Oooh. I hope the movie version of TTTW is good. I really enjoyed the book.
Franken:
Yeah, it kind of was a happy ending. Except for the really freaky, freaky ending set in the modern 20th century.
Okay, and the reason I am kind of thrown off is
our introduction to the world of the prestige and of Angier and Borden is through Borden's great grandson, who has always felt like he's had a twin brother but never actually did. He was adopted by another family. And he ends up meeting Angier's great-granddaughter, and without it being trite it becomes apparent that Borden and Angier's rivalry followed, inexplicably but without fail, down his line.
When their parents
were fighting over the same thing, the reveal of the secret of Borden/Angier's tricks, the Angier father dares the Borden father to try the prestige machine. They get it all fired up, and Borden looks at it and says "no way." So Angier, in a fit of crazy, throws Borden's toddler son into the machine. But just as with Angier in the past, they pull the plug midway through, so that a copy of the infant--who is our first perspective in the story--is caught, frozen in time and as a child. The original was traumatized and blocked it out, until he saw his tiny younger self, which explained his feelings of "having a twin."

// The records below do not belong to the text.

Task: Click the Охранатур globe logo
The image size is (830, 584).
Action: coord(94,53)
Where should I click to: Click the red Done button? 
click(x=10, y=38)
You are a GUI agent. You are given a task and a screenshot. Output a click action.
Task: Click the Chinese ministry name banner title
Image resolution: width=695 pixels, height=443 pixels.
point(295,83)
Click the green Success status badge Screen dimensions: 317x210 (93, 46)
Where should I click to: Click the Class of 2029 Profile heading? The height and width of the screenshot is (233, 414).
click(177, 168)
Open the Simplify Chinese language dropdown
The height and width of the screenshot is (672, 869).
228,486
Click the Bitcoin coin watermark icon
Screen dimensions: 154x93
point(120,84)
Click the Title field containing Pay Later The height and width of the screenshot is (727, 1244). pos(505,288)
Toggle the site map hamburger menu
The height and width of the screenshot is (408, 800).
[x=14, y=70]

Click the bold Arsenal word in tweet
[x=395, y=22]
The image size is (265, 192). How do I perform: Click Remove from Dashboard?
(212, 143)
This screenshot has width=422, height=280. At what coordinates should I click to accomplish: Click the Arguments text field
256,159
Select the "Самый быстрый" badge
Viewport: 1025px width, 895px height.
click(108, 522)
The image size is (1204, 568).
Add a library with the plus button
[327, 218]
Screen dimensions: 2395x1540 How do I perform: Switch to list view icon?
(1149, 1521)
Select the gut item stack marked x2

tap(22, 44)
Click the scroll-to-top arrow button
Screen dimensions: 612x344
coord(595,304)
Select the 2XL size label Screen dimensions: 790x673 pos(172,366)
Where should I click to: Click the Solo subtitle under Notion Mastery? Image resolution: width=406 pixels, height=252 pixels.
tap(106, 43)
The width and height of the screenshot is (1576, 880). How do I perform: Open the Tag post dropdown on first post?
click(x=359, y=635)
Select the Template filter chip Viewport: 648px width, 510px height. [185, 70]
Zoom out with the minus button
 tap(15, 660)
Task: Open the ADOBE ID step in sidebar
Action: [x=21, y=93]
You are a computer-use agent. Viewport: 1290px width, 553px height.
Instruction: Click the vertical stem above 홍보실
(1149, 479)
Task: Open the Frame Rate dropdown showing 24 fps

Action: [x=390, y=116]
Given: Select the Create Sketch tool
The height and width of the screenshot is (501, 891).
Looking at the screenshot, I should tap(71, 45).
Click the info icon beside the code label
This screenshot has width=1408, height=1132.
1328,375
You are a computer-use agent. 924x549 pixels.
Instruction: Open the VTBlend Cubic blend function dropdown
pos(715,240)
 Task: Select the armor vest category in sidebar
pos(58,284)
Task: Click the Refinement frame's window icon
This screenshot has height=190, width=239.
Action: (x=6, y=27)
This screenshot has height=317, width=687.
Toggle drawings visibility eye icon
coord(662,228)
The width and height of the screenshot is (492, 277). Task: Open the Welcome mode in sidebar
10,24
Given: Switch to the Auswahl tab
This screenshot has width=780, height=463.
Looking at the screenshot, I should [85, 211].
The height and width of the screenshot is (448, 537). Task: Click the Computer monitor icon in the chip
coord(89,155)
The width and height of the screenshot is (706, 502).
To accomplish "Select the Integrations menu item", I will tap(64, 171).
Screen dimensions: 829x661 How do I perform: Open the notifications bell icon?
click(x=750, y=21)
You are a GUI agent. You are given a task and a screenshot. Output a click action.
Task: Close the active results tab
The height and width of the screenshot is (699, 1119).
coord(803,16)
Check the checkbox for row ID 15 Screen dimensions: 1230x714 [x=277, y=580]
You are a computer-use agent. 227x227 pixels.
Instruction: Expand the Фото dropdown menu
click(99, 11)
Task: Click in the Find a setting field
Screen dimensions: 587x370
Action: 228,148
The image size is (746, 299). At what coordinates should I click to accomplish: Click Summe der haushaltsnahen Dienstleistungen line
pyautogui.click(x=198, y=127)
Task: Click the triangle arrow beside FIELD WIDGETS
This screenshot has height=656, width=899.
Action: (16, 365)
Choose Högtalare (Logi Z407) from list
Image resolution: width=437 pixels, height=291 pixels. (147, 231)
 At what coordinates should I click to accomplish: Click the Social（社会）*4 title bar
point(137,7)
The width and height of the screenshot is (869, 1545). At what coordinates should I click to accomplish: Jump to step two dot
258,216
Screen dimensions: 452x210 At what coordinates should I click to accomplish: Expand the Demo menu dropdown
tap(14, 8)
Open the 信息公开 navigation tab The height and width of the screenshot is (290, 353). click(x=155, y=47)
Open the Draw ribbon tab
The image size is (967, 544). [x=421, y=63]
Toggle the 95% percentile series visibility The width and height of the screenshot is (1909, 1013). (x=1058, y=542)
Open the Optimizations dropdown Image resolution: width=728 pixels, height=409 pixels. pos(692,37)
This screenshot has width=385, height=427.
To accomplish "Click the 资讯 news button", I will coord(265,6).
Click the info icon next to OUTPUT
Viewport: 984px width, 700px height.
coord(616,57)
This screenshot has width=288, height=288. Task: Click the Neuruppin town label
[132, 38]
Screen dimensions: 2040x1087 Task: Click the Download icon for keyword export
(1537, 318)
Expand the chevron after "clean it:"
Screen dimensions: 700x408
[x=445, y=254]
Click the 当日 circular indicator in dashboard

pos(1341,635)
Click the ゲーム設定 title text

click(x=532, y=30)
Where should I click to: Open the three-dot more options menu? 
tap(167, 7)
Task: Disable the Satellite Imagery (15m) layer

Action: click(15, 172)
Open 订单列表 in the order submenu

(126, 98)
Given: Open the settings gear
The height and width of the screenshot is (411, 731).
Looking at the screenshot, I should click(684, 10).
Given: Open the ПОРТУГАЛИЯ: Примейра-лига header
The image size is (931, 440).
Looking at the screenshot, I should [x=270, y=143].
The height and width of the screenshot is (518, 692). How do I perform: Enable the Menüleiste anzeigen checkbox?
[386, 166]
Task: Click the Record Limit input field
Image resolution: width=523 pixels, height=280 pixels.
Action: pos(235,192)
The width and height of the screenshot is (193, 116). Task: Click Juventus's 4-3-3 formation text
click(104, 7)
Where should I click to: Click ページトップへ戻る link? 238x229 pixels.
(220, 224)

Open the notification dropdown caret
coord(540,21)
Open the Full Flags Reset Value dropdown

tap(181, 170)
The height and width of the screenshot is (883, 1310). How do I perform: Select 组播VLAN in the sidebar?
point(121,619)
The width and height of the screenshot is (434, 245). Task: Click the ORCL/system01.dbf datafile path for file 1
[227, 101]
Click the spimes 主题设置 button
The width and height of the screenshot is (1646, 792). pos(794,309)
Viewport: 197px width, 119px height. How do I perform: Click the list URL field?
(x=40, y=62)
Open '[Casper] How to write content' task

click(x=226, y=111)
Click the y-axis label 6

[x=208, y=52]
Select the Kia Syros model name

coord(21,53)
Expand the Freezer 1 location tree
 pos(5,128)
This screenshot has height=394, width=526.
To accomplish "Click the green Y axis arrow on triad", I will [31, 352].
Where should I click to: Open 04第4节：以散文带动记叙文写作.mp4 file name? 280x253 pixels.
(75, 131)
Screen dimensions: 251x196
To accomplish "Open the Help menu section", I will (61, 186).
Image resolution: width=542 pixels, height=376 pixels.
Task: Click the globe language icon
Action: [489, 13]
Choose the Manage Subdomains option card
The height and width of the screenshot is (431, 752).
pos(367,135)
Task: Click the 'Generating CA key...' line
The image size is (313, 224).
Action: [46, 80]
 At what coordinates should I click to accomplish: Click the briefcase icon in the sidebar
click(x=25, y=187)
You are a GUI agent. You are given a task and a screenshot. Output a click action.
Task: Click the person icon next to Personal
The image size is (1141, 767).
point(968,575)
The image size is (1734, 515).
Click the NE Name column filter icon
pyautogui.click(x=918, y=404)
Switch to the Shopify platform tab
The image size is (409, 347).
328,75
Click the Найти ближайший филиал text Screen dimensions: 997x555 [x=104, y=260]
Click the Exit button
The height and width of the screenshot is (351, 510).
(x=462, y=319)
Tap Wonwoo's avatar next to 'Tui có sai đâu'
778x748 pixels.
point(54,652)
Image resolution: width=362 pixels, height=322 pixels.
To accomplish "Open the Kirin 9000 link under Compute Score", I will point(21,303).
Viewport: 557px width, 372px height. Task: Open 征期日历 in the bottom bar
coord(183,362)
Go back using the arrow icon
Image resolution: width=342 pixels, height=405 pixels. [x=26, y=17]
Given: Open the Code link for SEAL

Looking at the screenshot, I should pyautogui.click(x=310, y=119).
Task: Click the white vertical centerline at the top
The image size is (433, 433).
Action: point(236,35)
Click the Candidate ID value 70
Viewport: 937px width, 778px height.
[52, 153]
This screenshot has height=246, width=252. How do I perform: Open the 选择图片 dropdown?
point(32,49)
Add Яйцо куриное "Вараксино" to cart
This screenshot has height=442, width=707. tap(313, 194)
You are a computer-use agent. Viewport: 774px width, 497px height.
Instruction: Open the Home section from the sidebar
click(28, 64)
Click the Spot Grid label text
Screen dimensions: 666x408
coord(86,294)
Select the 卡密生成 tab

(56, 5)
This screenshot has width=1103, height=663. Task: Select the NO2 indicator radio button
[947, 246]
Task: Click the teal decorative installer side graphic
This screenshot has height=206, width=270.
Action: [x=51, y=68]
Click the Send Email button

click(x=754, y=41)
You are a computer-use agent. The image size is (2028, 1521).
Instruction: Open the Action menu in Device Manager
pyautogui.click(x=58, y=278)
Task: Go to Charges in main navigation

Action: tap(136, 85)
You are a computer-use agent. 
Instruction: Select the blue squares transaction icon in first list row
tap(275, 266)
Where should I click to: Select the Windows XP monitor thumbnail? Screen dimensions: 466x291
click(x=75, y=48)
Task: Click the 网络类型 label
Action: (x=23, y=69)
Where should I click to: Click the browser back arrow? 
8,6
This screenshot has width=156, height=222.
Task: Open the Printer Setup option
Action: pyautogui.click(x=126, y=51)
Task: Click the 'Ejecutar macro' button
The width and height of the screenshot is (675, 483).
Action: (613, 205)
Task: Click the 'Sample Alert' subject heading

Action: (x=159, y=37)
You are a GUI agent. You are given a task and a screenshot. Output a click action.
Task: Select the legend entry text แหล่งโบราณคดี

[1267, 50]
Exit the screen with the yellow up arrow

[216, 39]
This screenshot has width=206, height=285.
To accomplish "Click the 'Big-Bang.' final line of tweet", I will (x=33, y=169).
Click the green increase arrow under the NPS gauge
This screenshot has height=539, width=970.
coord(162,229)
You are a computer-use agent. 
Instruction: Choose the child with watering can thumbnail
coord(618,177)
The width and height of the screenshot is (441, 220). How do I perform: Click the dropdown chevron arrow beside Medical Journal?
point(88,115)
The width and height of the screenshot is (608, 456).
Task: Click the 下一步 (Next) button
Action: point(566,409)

So you think it was disturbing *before*. But man, that was a whole other level.
Jeepers!
I've had a must/must not impulse around reading the book...and with each of SA's revelations, the pendulum swings wildly from side to side. I think I'm getting whiplash.
Heh. I'd take responsibility for them, but I rest them squarely on the author's shoulders.
I saw the book in the store today and I almost bought it. But I really want to see the movie first, because reading the book would give too much away. Hopefully, I'll be able to get to the movie this week so I can get caught up on all the whitefont before all the good discussion goes away and anything I have to say is banal and "we know that!"
Aronovsky made The Fountain old-school: without any CGI.
It's really pretty.
Aronovsky made The Fountain old-school: without any CGI.
You're fucking kidding me. Wow. I'm looking forward to it.
One of the director's first concepts for the script, Handel says, was a dramatic juxtaposition: "I remember Darren saying, 'How cool would it be to cut from a battle scene in some historical period to a man traveling alone in space for an unknown reason?'"
Okay, he sounds just like me. Hee.
Aronovsky made The Fountain old-school: without any CGI.
About time it came out! I've been waiting for it since Rachel Weisz showed up on the Daily Show with a pixie cut.
Aronofsky and Watson are planning an adaptation of Flicker, Theodore Roszak's novel about a critic who sees subliminal portents of the apocalypse in B movies.
I've read this book! Interesting choice. I'm going to love seeing them recreate the early film society days at the beginning of the book. Also the finale will be fascinating.
Oh, hey david--funny thing happened at the record store today. I got a store rec from a guy I met at the M. Ward show last night (which was one of many, many awesome things that happened that night, which included M. coming back for a *second* encore and finishing off his two-hour set by calling for a piano player from the audience; and everyone was like, uh, I don't play piano! so we were all shuffling around for a couple of minutes until even I was thinking about raising my hand, and I haven't played piano for eight years, until someone volunteered and came onstage to do the riff for M. It was great.) and checked it out today, and I was looking for the cds you had reccomended before. They didn't have any of them, and the Post-punk chronicles was sadly out of print. But he looked up the Rhino Records one for me anyway, and was like, "Left of the Dial?" And I already own that! I got it this summer! So apparently I'm in the know and I didn't even know it.
(If I were going to be a nitpicky curmudgeon about this sort of thing, I'd point out to Mr Aronofsky that his "not CGI" movie is still full of digital effects shots, unless I'm meant to believe that all the composite work was done optically. Which I don't, because the article mentions the post-house that did the digital compositing.)
(Not that I'm not looking forward to the film, because it is so pretty, but dude, it's not like you did the whole thing with optics and back-projection. The techniques you're using are distinctly not "old school.")
One of my friends has a personal grudge against Aronofsky for stealing work and making self-aggrandizing claims in the past. Apparently, his buddy and Aronofsky wrote a short together that became Aronofsky's first film, but Aronofsky refused to give the friend o' friend credit for his work because A's an auteur, even when someone helps him.